* STUDY MATERIAL:
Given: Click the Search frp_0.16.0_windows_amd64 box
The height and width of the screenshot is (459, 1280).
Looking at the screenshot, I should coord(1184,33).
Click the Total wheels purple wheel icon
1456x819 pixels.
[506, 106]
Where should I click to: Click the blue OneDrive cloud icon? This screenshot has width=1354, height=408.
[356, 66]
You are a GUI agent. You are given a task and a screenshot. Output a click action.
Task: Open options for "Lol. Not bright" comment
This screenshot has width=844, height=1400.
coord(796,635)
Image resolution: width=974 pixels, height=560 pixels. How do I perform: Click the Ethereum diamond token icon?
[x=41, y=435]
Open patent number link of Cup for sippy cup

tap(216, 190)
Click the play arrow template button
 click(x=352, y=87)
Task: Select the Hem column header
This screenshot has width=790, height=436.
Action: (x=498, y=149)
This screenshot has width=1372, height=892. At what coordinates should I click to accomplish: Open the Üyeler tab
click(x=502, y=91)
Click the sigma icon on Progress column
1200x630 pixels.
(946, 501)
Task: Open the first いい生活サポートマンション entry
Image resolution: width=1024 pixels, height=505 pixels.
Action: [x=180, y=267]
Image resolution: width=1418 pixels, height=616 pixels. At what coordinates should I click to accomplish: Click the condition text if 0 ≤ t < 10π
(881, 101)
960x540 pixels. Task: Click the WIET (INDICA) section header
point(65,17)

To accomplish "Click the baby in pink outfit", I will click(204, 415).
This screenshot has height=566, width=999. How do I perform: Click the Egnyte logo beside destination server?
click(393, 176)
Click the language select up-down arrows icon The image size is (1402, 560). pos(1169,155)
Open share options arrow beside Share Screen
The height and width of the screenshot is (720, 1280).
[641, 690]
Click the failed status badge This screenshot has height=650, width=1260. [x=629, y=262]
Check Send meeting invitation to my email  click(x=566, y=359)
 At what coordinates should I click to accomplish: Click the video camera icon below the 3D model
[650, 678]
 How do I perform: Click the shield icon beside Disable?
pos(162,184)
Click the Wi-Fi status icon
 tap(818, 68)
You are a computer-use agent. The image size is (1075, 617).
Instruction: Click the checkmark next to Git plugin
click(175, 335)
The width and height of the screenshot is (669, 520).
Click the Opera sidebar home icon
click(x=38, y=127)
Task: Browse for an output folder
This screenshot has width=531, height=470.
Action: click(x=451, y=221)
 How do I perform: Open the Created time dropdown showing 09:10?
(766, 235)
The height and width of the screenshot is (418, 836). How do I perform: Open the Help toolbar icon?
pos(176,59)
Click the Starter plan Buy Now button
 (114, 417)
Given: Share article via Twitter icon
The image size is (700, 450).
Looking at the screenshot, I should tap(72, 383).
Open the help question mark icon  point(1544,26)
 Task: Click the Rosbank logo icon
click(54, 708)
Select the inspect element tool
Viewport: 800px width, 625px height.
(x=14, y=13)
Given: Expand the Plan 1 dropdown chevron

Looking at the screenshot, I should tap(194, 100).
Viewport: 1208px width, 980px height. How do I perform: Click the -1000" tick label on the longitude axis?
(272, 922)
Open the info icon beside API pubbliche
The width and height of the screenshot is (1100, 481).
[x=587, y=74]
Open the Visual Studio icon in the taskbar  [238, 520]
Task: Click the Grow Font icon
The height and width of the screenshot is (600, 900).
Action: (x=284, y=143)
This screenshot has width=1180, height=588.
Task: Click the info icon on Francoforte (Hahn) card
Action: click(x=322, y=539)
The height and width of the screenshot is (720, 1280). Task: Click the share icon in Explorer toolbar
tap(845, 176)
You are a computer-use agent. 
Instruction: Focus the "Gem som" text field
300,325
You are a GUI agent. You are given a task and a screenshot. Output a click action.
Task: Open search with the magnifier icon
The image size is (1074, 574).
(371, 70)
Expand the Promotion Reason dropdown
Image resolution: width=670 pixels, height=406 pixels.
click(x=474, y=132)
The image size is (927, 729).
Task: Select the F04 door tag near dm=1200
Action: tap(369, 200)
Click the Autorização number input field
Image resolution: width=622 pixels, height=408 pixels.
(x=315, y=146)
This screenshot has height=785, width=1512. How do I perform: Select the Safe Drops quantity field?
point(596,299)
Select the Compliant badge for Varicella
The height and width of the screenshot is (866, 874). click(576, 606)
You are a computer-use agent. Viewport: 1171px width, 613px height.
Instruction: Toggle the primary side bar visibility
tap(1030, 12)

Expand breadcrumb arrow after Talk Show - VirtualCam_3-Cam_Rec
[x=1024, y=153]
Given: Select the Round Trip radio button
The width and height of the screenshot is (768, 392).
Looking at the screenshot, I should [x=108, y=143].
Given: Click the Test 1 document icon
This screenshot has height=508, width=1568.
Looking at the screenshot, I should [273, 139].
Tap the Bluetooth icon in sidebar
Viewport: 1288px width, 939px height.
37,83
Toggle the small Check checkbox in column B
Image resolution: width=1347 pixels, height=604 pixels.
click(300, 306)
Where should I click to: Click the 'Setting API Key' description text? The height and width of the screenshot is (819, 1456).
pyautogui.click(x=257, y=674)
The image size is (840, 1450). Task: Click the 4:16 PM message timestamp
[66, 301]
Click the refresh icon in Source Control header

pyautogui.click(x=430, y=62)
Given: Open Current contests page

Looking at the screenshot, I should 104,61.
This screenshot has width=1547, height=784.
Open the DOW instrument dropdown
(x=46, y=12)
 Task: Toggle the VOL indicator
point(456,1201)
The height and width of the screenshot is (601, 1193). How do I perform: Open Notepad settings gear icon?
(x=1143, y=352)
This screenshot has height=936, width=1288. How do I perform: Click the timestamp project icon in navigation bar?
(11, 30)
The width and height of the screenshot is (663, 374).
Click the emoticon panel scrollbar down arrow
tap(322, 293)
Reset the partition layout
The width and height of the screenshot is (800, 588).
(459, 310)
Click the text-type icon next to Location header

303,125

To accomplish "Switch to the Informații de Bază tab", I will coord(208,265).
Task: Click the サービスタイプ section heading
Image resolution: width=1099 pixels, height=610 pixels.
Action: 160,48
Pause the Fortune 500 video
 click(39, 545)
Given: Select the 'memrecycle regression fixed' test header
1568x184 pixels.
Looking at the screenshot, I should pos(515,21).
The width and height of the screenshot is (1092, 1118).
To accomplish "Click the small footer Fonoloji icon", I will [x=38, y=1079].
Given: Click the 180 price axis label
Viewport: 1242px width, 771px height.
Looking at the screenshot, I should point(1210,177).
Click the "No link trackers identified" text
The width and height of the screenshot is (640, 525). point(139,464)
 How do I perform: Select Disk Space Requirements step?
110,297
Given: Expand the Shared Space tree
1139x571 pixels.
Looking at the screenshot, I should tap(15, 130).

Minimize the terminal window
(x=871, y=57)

* WORK INSTRUCTIONS:
Please give back exactly the lines of this listing beginning at the line with "You are a computer-use agent. The" and ending with the line with "Task: Click the Grow Font icon", both included, and nothing else.

* EXERCISE SOLUTION:
You are a computer-use agent. The image size is (1075, 617).
Instruction: Click the checkmark next to Git plugin
click(175, 335)
The width and height of the screenshot is (669, 520).
Click the Opera sidebar home icon
click(x=38, y=127)
Task: Browse for an output folder
This screenshot has width=531, height=470.
Action: click(x=451, y=221)
 How do I perform: Open the Created time dropdown showing 09:10?
(766, 235)
The height and width of the screenshot is (418, 836). How do I perform: Open the Help toolbar icon?
pos(176,59)
Click the Starter plan Buy Now button
 (114, 417)
Given: Share article via Twitter icon
The image size is (700, 450).
Looking at the screenshot, I should tap(72, 383).
Open the help question mark icon  point(1544,26)
 Task: Click the Rosbank logo icon
click(54, 708)
Select the inspect element tool
Viewport: 800px width, 625px height.
(x=14, y=13)
Given: Expand the Plan 1 dropdown chevron

Looking at the screenshot, I should tap(194, 100).
Viewport: 1208px width, 980px height. How do I perform: Click the -1000" tick label on the longitude axis?
(272, 922)
Open the info icon beside API pubbliche
The width and height of the screenshot is (1100, 481).
[x=587, y=74]
Open the Visual Studio icon in the taskbar  [238, 520]
Task: Click the Grow Font icon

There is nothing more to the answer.